1949’daki kuruluşundan bu yana, ABD önderliğindeki Batı’nın silahlı kolu olarak NATO’nun açık bir düşmanı vardı: Sovyetler Birliği. Bu rakip 1990’ların başında ortadan kaybolduğunda, yeni bir amaç çabucak bulunmalıydı. ABD’de yapılan değerlendirmelere dayanarak o andan itibaren amaç, Batı üstünlüğünü korumak ve mümkünse genişletmek için askeri müdahaleleri kullanmaktı. Bu hedef, Kasım 1991’de Roma Zirvesi’nde zaten kabul edilmiş olan yeni NATO stratejisine yansıdı. Doğu Bloku’ndan kaynaklanan “öngörülebilir” tehdidin yerini artık “çok yönlü” tehditlere bıraktığı belirtildi.

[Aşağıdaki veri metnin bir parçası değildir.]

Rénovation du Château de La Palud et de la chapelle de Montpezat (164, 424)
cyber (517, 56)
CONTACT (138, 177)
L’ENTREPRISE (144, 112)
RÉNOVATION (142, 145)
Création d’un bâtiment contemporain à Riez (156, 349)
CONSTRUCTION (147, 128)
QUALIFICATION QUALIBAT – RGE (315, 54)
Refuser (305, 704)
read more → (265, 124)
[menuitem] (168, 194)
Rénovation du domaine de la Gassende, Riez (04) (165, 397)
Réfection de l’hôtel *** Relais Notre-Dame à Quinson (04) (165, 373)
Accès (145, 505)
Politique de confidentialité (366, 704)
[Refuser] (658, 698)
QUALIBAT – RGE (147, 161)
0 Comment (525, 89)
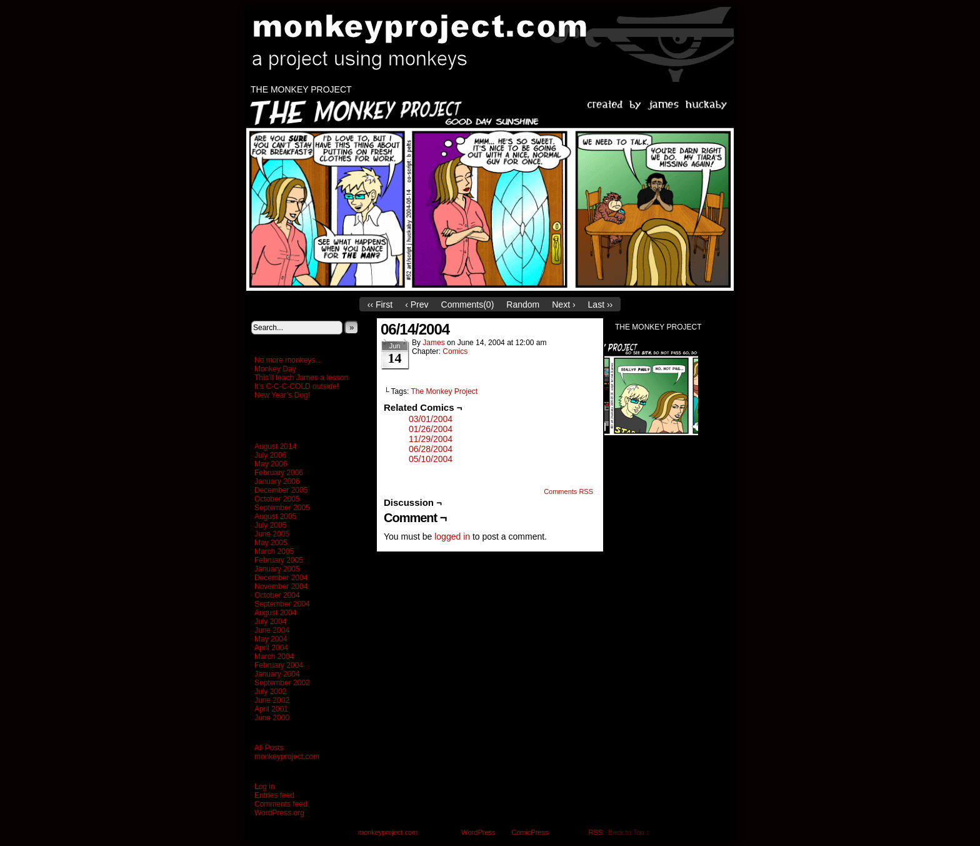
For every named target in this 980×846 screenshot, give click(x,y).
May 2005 (271, 542)
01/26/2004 (430, 429)
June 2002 (271, 700)
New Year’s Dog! (282, 395)
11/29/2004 (430, 439)
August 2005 (275, 516)
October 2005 (277, 499)
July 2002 (270, 691)
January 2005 (277, 569)
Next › (563, 305)
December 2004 (281, 577)
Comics (455, 351)
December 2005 (281, 490)
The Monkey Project (301, 89)
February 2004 (278, 665)
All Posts (269, 747)
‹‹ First (380, 305)
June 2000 (271, 717)
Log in (264, 786)
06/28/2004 (430, 449)
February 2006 (278, 472)
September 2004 (282, 604)
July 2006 (270, 455)
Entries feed (274, 795)
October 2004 (277, 595)
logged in (452, 536)
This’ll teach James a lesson (301, 377)
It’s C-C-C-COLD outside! (296, 386)
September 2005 (282, 507)
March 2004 (274, 656)
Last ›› (600, 305)
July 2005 (270, 525)
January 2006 (277, 481)
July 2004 (270, 621)
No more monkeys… (288, 360)
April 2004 (271, 647)
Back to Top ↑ (628, 832)
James (433, 342)
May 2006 (271, 464)
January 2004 (277, 674)
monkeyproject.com (496, 44)
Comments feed (281, 804)
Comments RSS (568, 491)
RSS (596, 832)
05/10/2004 (430, 459)
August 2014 (275, 446)
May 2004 (271, 639)
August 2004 (275, 612)
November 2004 (281, 586)
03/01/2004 (430, 419)
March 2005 (274, 551)
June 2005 (271, 534)
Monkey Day (275, 369)
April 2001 (271, 709)
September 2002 (282, 682)
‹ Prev (416, 305)
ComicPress (529, 832)
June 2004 (271, 630)
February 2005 (278, 560)
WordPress (478, 832)
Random (522, 305)
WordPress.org (279, 812)
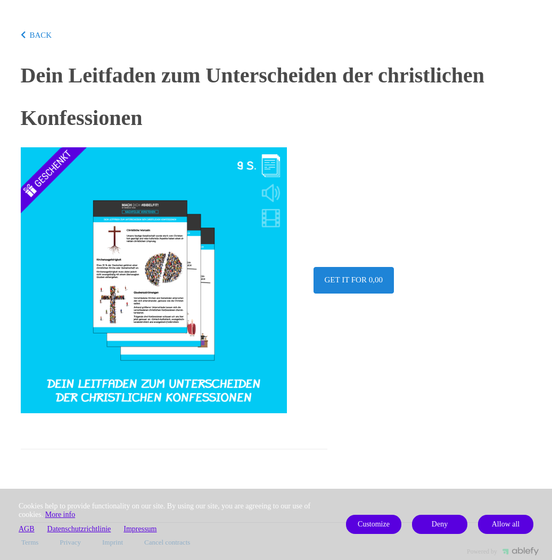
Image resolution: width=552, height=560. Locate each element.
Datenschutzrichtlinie (79, 529)
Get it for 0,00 (354, 279)
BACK (36, 35)
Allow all (506, 524)
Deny (440, 524)
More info (60, 515)
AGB (27, 529)
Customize (374, 524)
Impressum (139, 529)
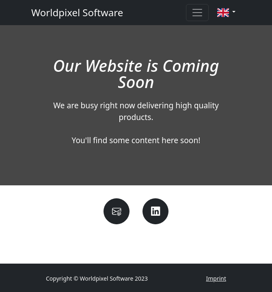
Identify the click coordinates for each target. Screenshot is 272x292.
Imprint (216, 278)
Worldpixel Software (77, 12)
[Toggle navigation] (197, 12)
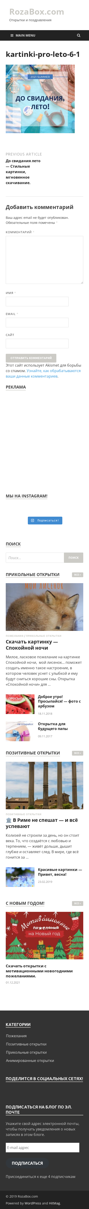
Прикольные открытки (43, 636)
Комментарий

O zamanlar bu, kitle imha silahlarının yayılmasını, terörizmi ve aynı zamanda önemli hammadde akışlarının kesilmesini de içeriyordu.

Bu yeni strateji NATO’nun resmî bir savunma ittifakından, ittifak toprakları dışındaki görevler için de bir müdahale ittifakına dönüşmesini, Nisan 1999’da yeni bir stratejik kavramın kabul edilmesiyle birlikte kesinleştirdi ve somutlaştırdı. NATO’nun Yugoslavya’ya karşı Birleşmiş Milletler (BM) yetkisi olmadan operasyon düzenlemesiyle ittifakın yeni temel görevi de ilan edilmiş oldu. İttifak, buna benzer müdahalelerinin Rusya’nın (hatta Çin’in) BM Güvenlik Konseyi’ndeki veto hakkıyla engellenmesini istemediğinin altını çizmek için, gelecekte muhtemelen BM yetkisi olmaksızın askeri müdahalelerde bulunma niyetinde olduğunu da vurgulamış oldu.

Buna karşılık, Soğuk Savaş’ın sona ermesinin ardından kabul edilen üçüncü strateji belgesi (Kasım 2010) öngörülmeyen yeni açılımlar getirmedi. Rusya ile ilişkiler bugün olduğu kadar artmamıştı ve Çin’den hiç söz edilmiyordu.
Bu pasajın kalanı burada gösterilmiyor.